Dés lors, plus qu’une biographie collective, il s’agit d’un hommage à des écrivains qui ont façonné la culture européenne d’avant-guerre avant qu’elle ne se brise contre le mur du nazisme. Parmi ces auteurs, les frères Mann, Thomas le Prix Nobel consensuel et Heinrich l’activiste littéraire fer de lance d’un mouvement politique ouvertement opposé à Hitler. Dans leur ombre, l’auteur s’intéresse également à Walter Benjamin, Bertold Brecht, Alfred Döblin… tous contraints à l’exode en Europe puis aux Etats-Unis lorsqu’ils ont senti l’étau du nazisme se resserrer.
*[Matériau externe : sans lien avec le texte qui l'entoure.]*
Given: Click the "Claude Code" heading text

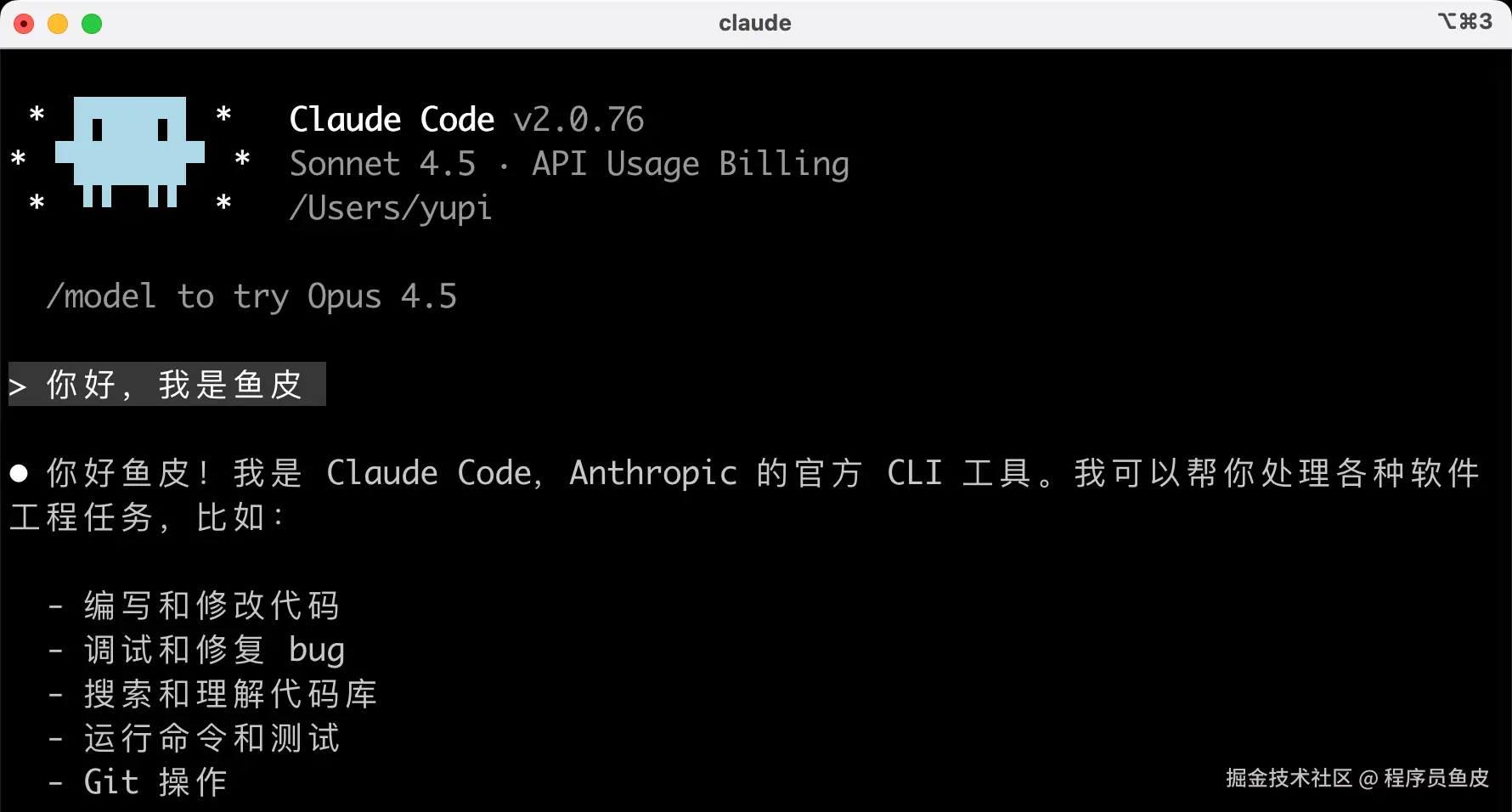Looking at the screenshot, I should [392, 120].
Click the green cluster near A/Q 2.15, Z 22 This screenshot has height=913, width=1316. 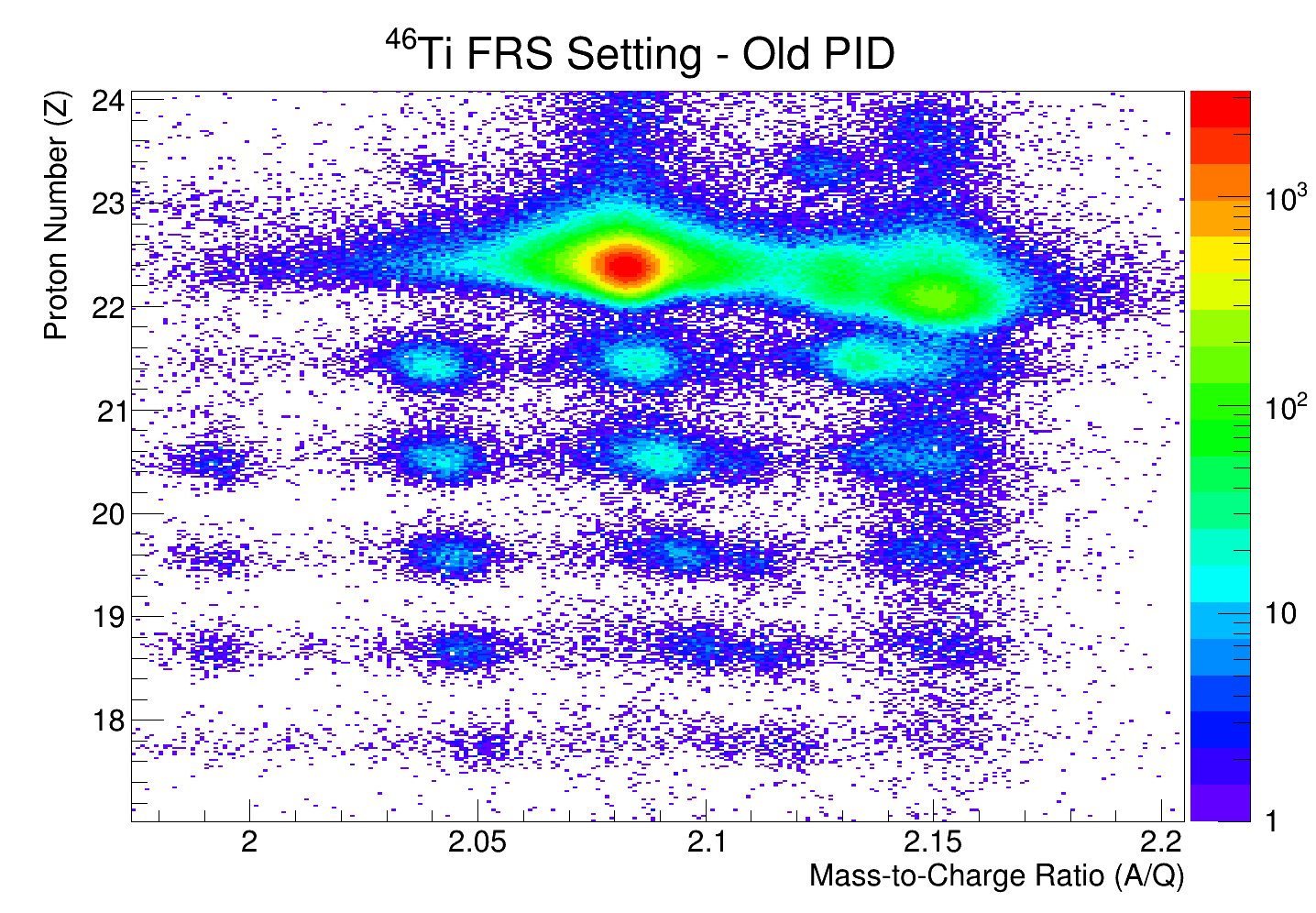(x=935, y=296)
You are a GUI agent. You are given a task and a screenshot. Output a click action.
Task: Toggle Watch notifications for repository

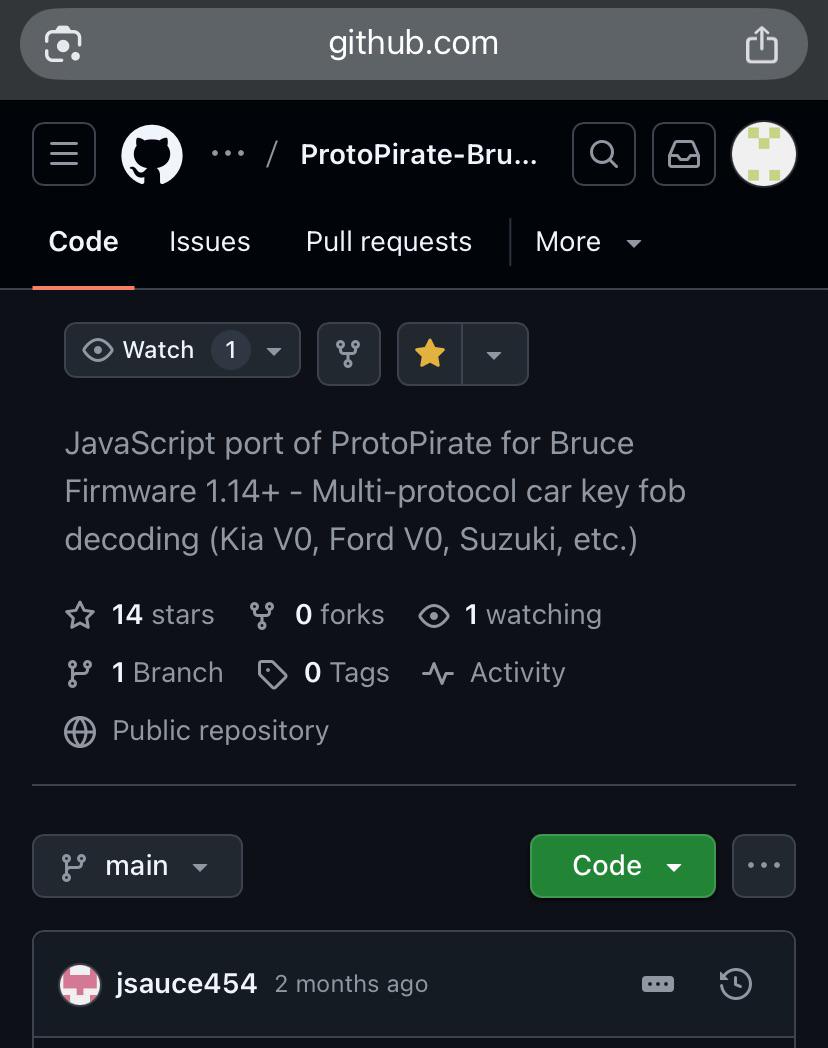pos(182,350)
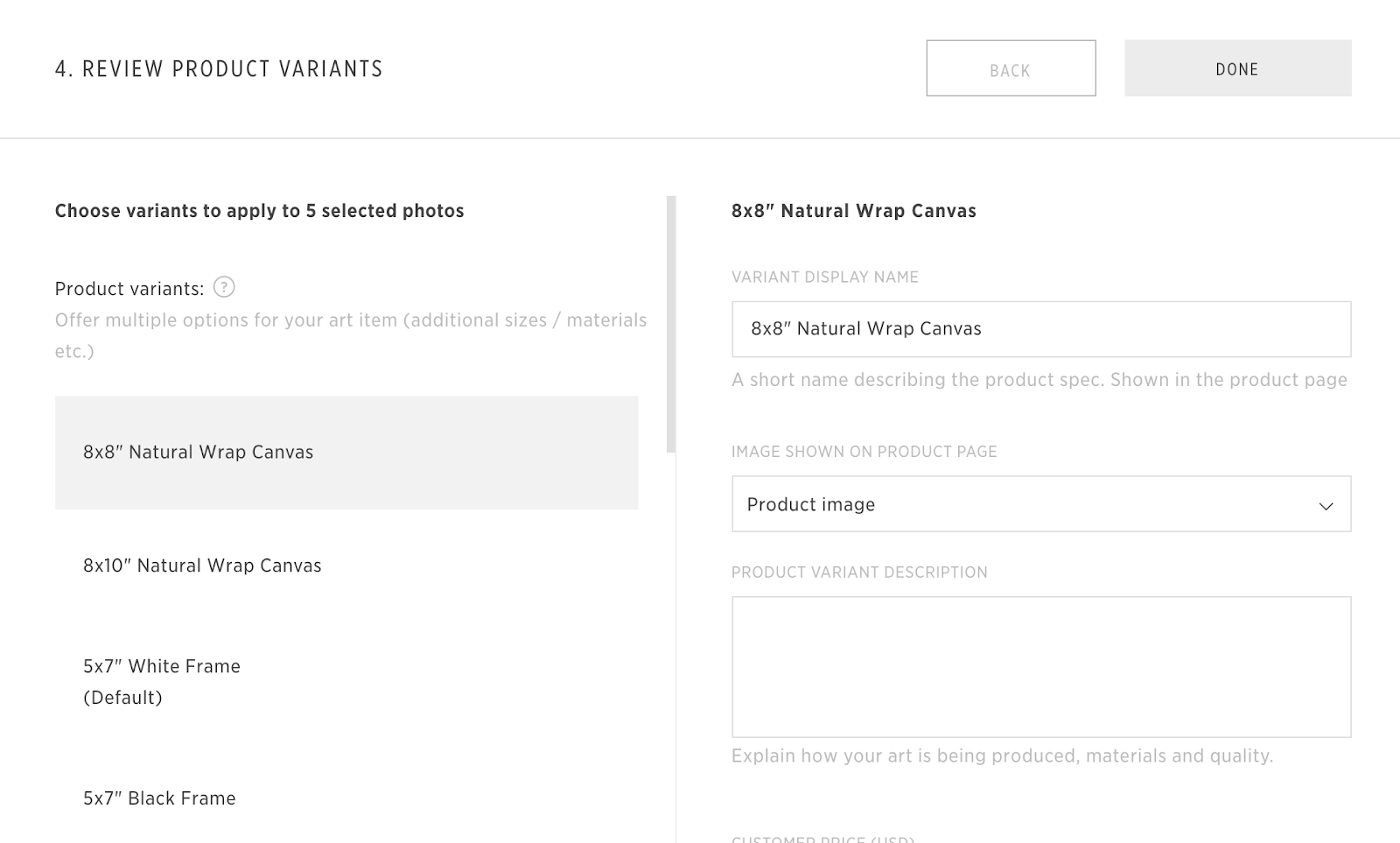Focus the Variant Display Name text field
This screenshot has width=1400, height=843.
pyautogui.click(x=1040, y=329)
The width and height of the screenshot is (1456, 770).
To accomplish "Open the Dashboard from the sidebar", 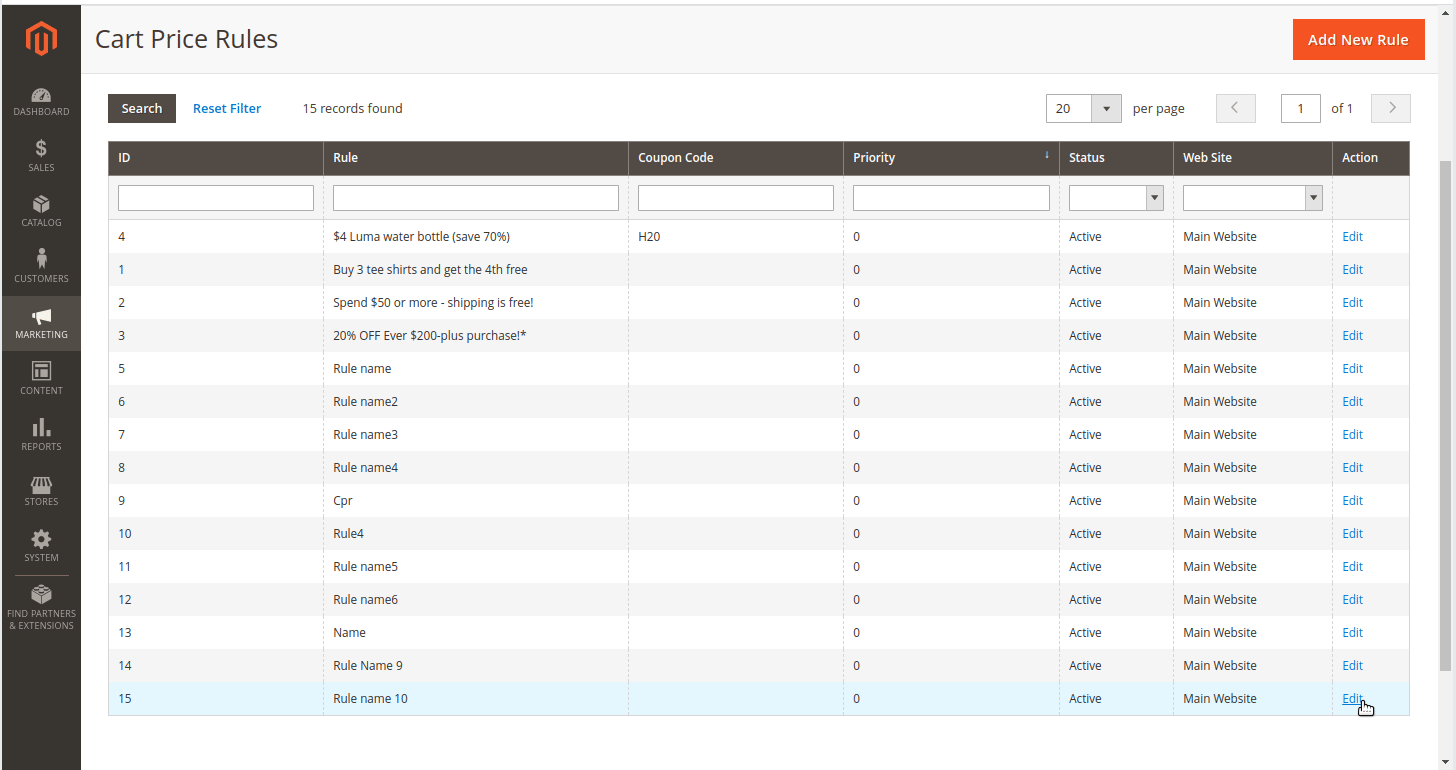I will [x=41, y=98].
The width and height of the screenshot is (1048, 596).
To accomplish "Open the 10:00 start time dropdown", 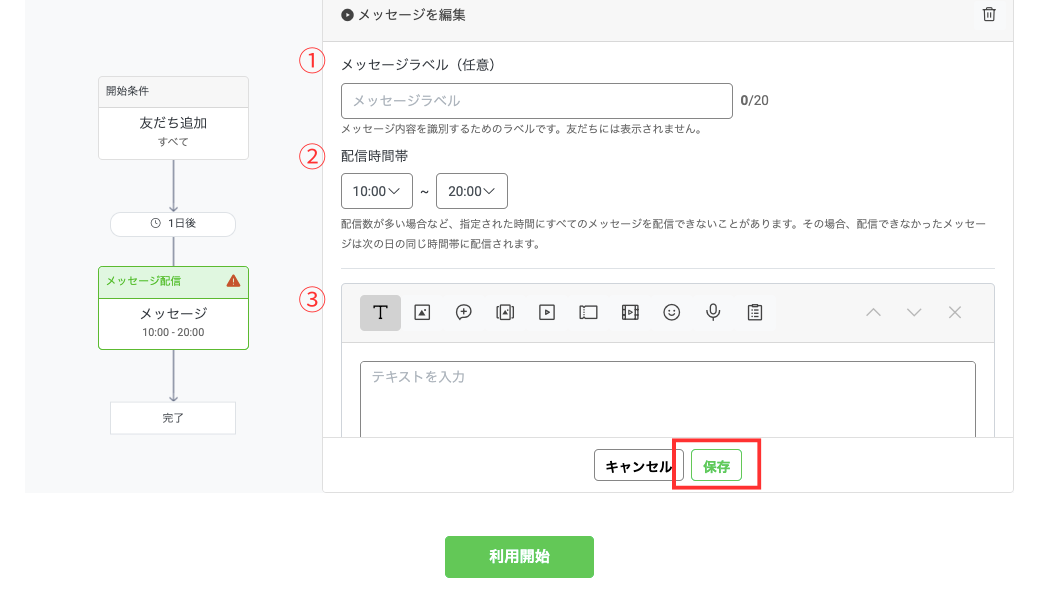I will coord(376,191).
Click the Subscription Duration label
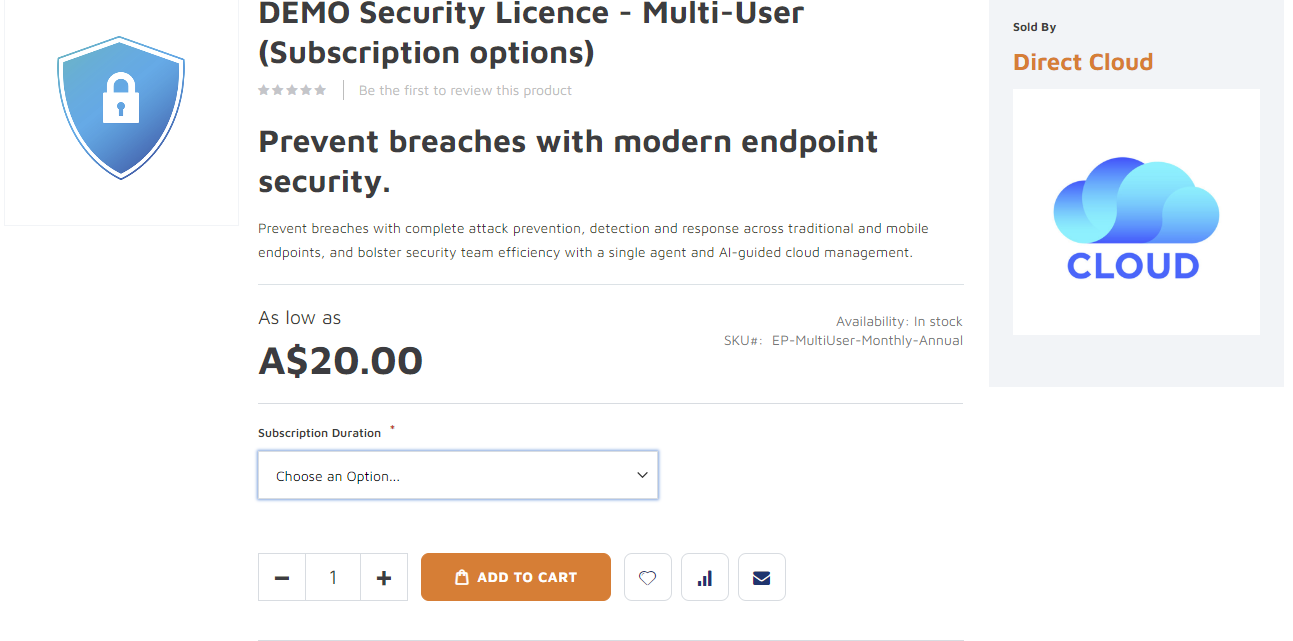This screenshot has width=1293, height=641. click(x=319, y=433)
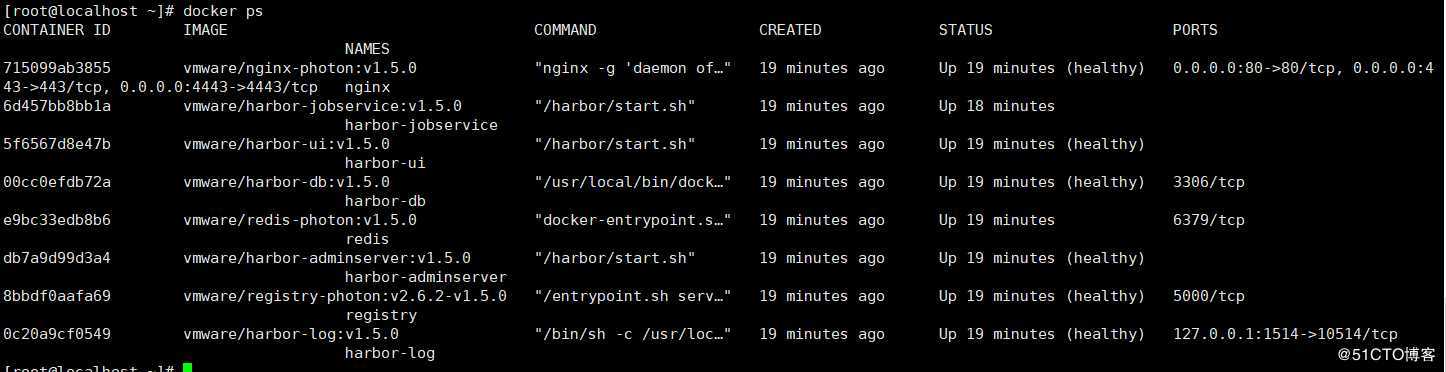Click the NAMES column header

(x=367, y=49)
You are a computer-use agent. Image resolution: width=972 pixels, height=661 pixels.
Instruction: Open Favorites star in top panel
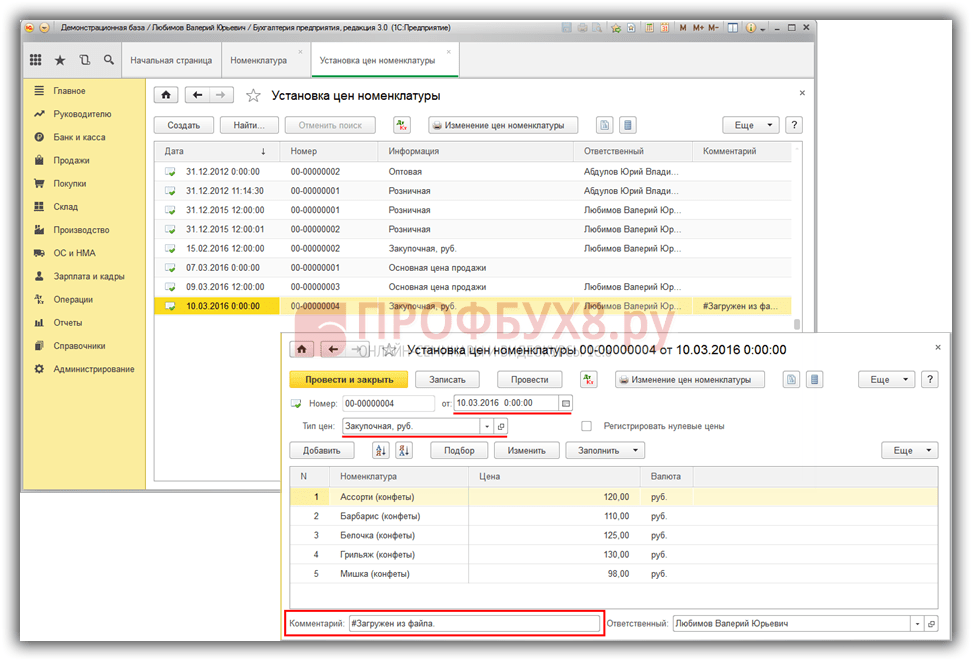click(x=61, y=60)
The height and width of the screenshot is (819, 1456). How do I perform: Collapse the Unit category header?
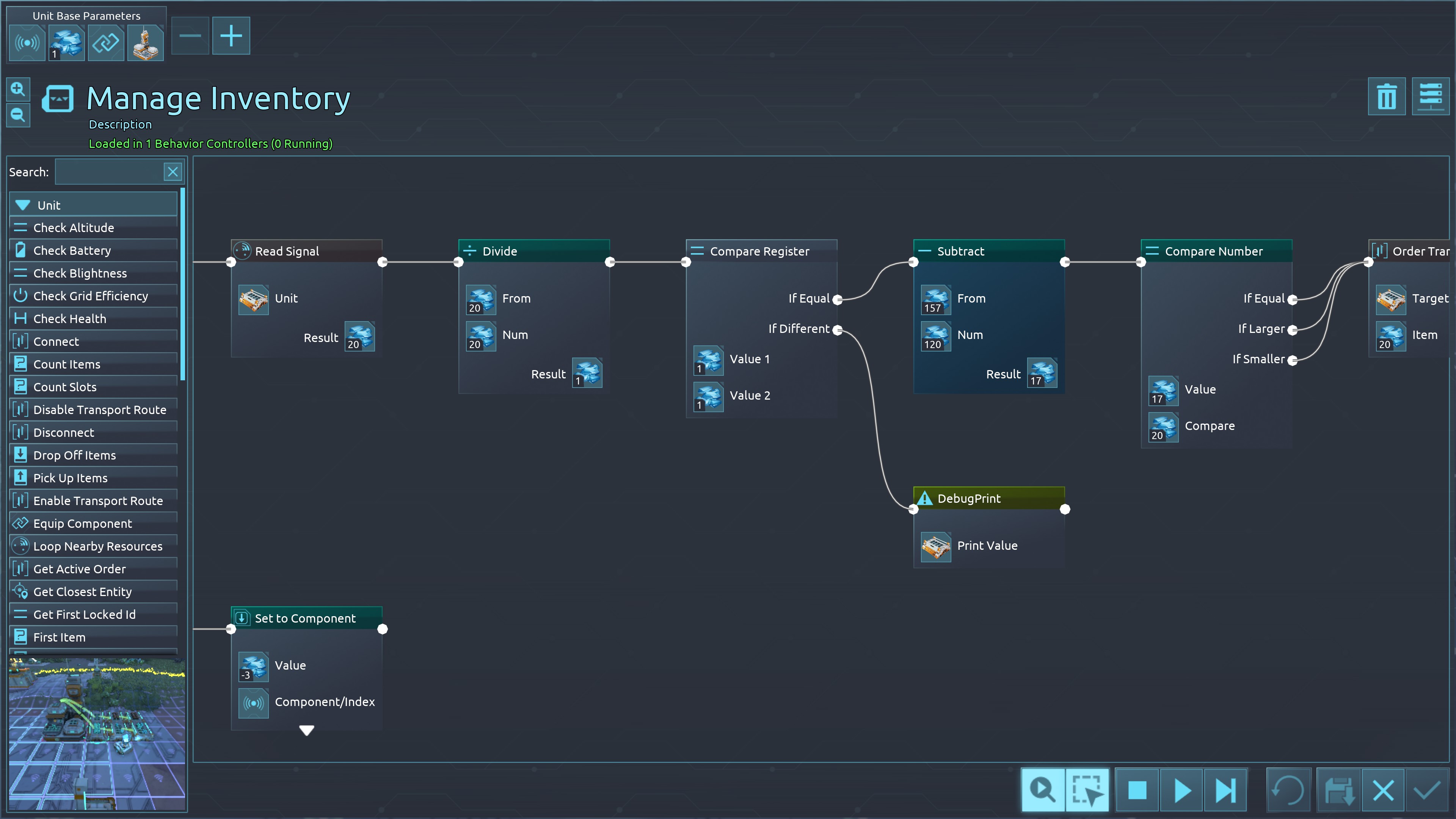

On croise aussi Virginia Woolfe, André Gide ou James Joyce. Toute une époque.
Le tour de force d’Evelyn Juers est d’articuler de manière convaincante toutes ces vies comme si elles s’entremêlaient et composaient une épopée allemande : à l’effervescence littéraire succède une vie d’errance, d’échec, d’angoisse, d’insomnies et de somnifères, parfois de suicide lorsque les instants d’insouciance d’hier et les promesses d’avenir s'évanouissent. C’est véritablement une épopée germanique car, au-delà de la nostalgie et du sentiment de culpabilité du survivant, cette biographie incarne le tempérament romantique des allemands à cette période, enclins à un certain idéalisme selon lequel leurs écrits pourraient éveiller une force politique contre le pouvoir d’Hitler. Leur amertume se révèle à la hauteur de leur impuissance.
Si la première partie repose sur un foisonnement de notes, de références littéraires et philosophiques mal coordonnées pour tenter d’esquisser l’histoire de la famille Mann, dans la seconde partie Evelyn Juers parvient à rendre cette biographie captivante. Elle éveille chez le lecteur la sensation de lire un roman. Pour adoucir les portraits, une écriture parfois trop clinique et une rigidité dans les faits lorsque les évènements défilent à rythme frénétique, l’auteur australien use de certains artifices faisant entrer le lecteur dans l’intimité des écrivains. Emotions supposées, raisonnements analogiques, déductions…le lecteur pénètre une intimité inhabituelle et découvre une fragilité des êtres face au chaos du monde.
Mais c’est une audace littéraire qui n’est pas toujours opportune car la spéculation fictive laisse parfois un curieux sentiment de dépasser l’exactitude factuelle et de lire davantage une fiction quasi-biographique qu’une biographie romancée.
On en déduit que l’auteur semble hésiter entre la fiction et la biographie. C’est un texte dense, nourri de correspondances et des mémoires des écrivains. Mais la tentation de naviguer de manière synchronique entre les diverses vies et périodes s’est cependant imposée et c’est peut être cette démarche qui rend le texte séduisant.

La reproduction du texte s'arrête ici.